I am trying to understand support for Python in Trino/Starburst. Based on documentation on Python Clients on Starburst doc it seems like Python support is based on the implementation of Python Database API.
Questions -
- Does this implementation allow the use of Python Dataframes and packages like NumPy, Scikit-learn in the client app?
- How different is therecently launchedsupport for PySpark from what used to exist earlier for PySpark support? Does that mean that PySpark apps can run against Starburst without the need for Spark Jars and JDBC drivers on the client side? This page still mentions the following -
PySpark requires Spark JARs as well as a JDBC driver. This leaves your SQL query two layers removed from a direct DBAPI implementation.

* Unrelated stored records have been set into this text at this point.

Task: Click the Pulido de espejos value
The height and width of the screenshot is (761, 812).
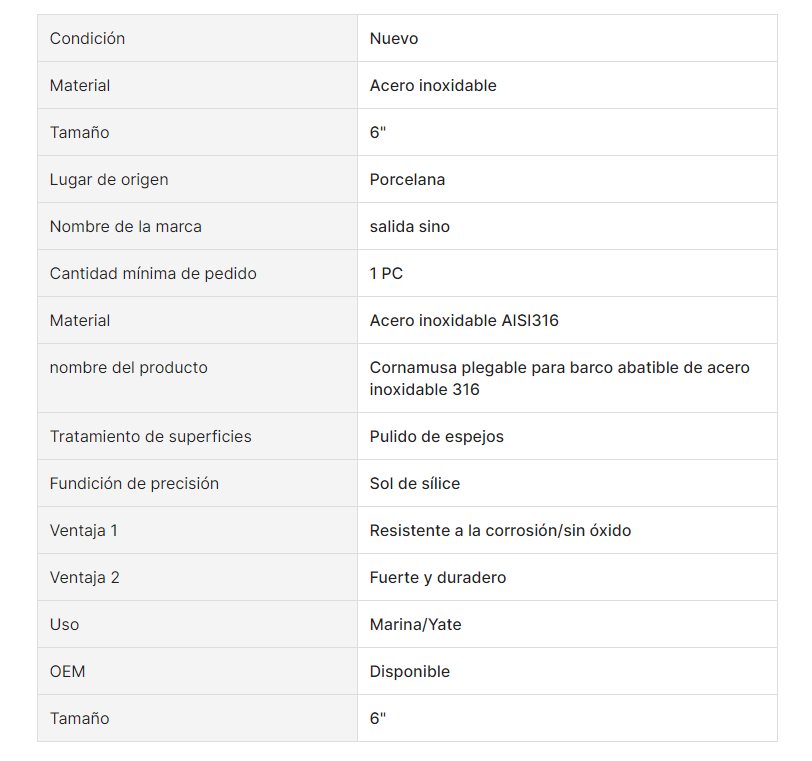Action: point(437,436)
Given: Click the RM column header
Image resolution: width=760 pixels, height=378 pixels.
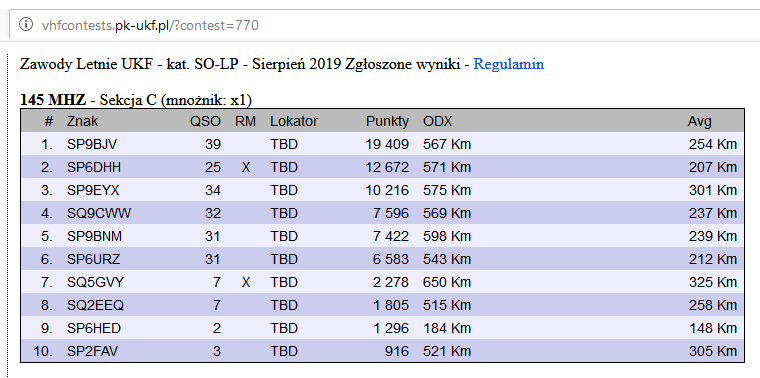Looking at the screenshot, I should (x=245, y=121).
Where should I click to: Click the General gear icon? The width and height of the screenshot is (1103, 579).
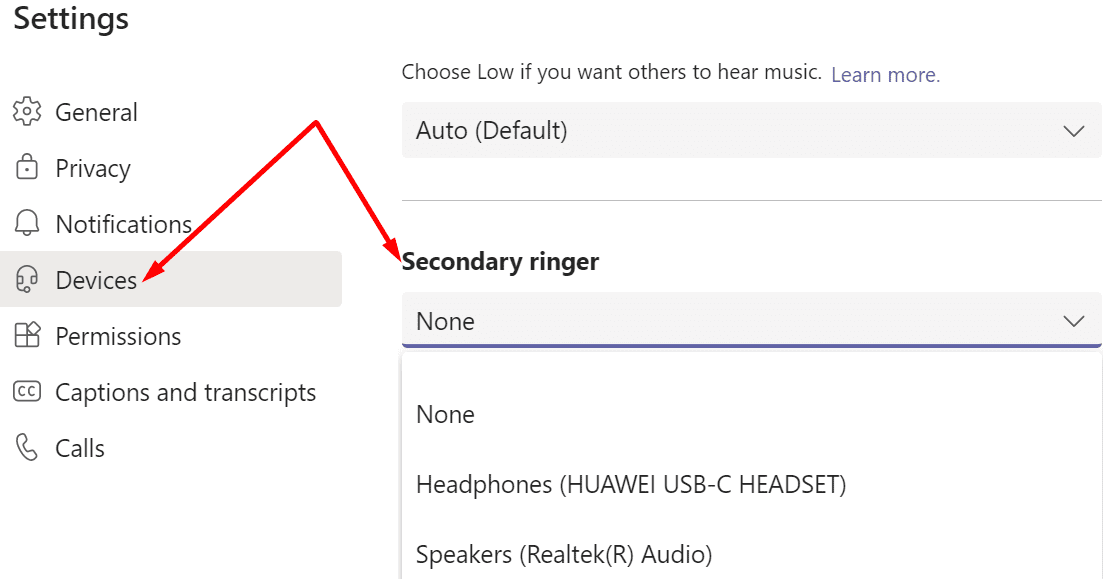click(x=27, y=112)
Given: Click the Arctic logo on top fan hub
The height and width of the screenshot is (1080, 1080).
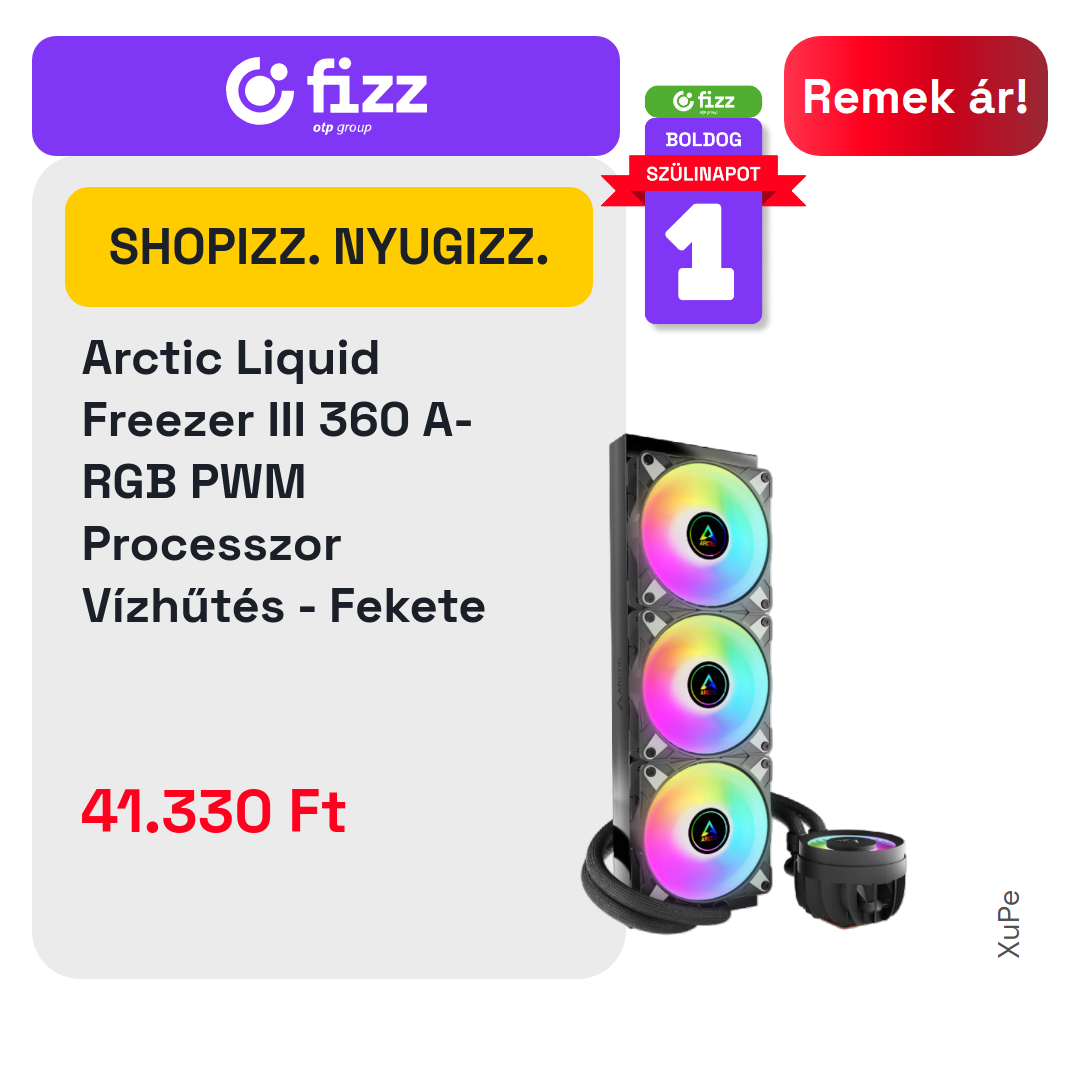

The Python library being referred to create DataFrame APIs that do lazy execution on the cluster. It is a goal to have it interoperate with Python libraries like you’re discussing.

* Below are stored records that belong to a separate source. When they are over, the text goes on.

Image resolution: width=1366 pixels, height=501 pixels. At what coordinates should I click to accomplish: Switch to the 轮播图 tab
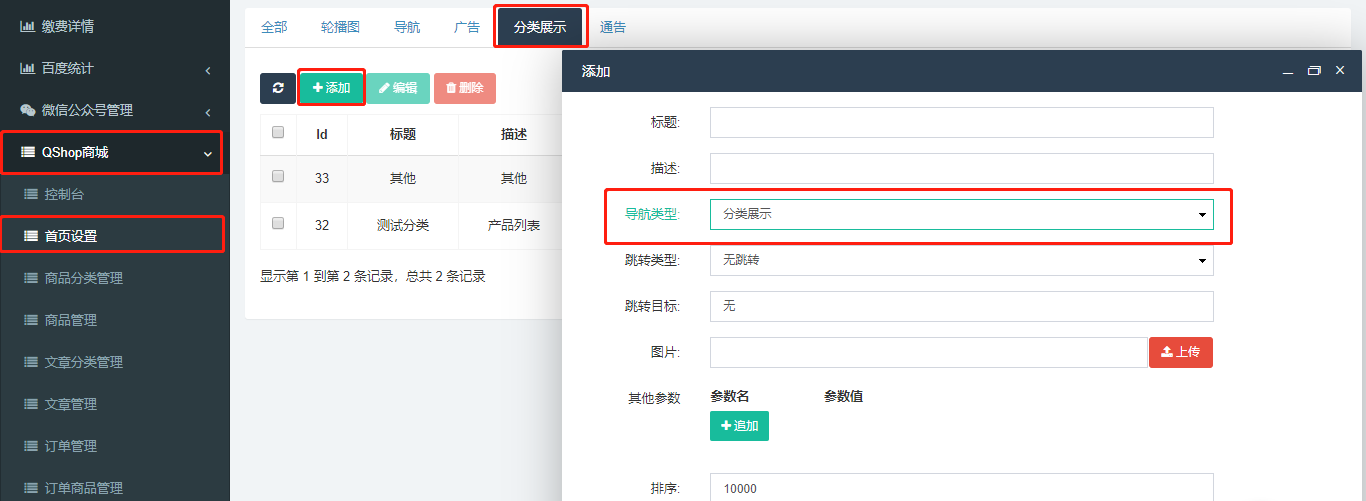[340, 27]
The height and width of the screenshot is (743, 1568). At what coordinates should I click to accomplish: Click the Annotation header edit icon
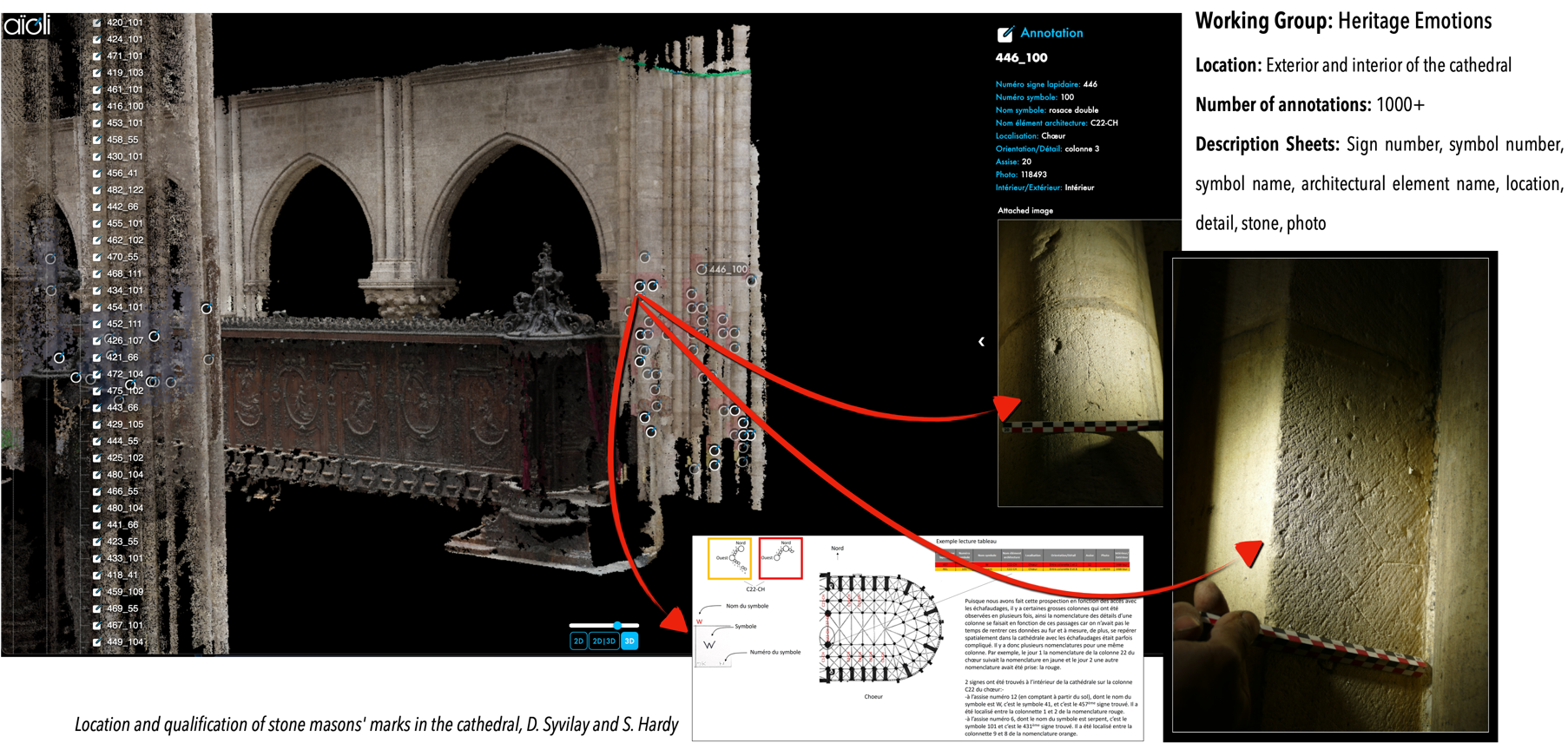click(1005, 34)
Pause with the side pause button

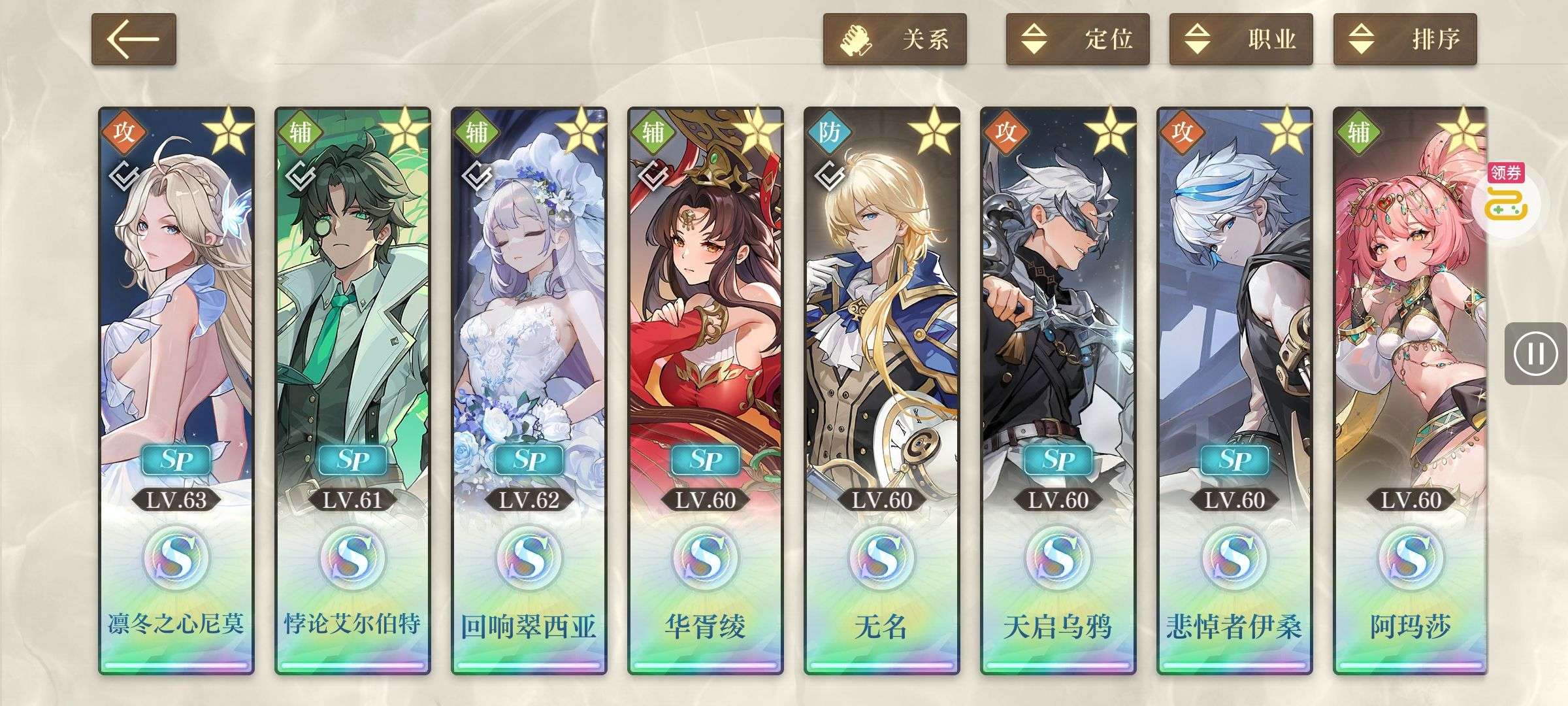point(1535,354)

The current DB API based python client libraries are purely for SQL access AND it is not recommended that PySpark be used with it because of perf impact (JDBC + Spark dependencies)

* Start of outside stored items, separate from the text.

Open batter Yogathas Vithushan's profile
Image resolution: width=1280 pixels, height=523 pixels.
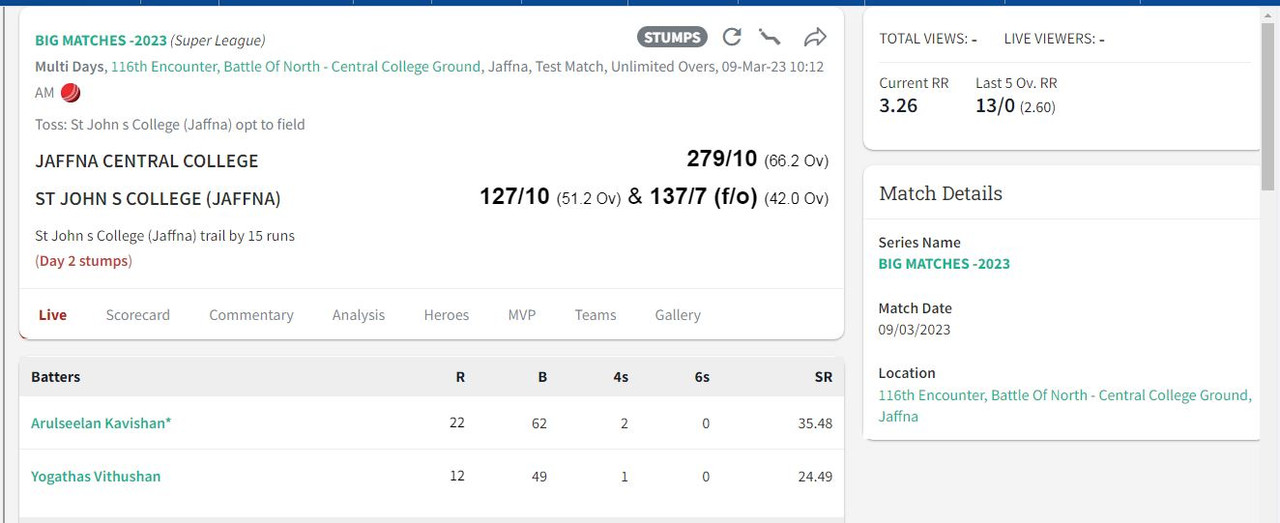96,477
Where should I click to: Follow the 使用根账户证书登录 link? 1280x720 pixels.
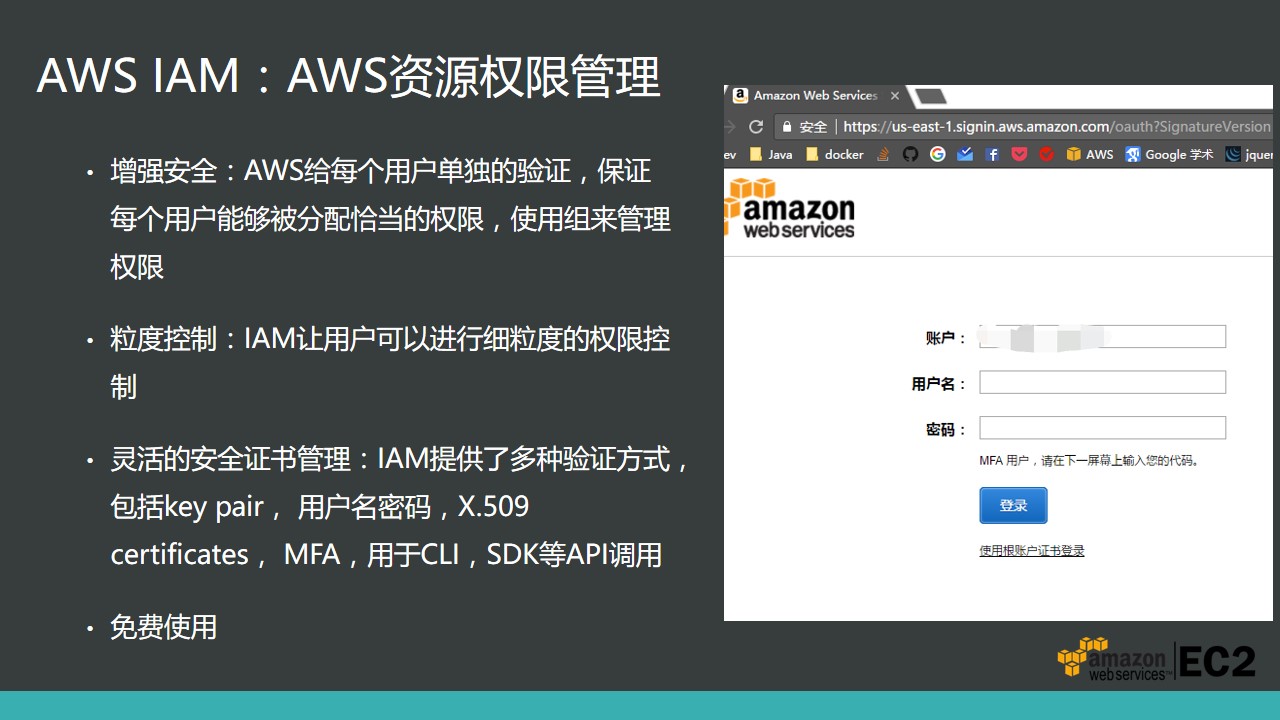[1032, 551]
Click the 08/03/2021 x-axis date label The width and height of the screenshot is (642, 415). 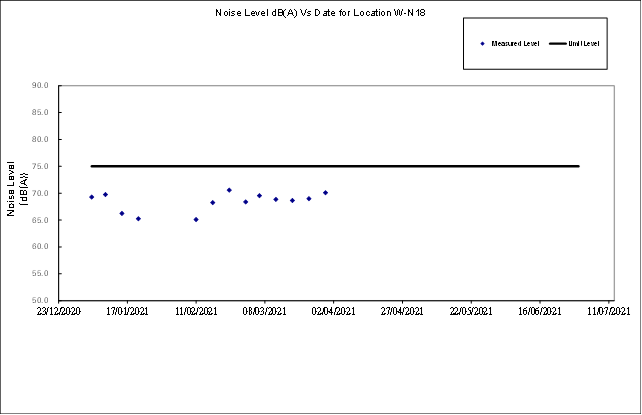264,312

This is true - but without Spark, the libraries don’t have performance impacts - you’re just writing SQL for accessing Trino.
The new Python library, announced in Feb and in private preview right now, will interop with the standard Python packages like NumPy, etc. AND will allow native execution of PySpak.
The new library doesn’t leverage Spark at all. It implements DataFrame APIs that “compile” to SQL to run again Trino. Some of the APIs may looks similar to PySpark’s DF APIs but Spark itself is not involve here.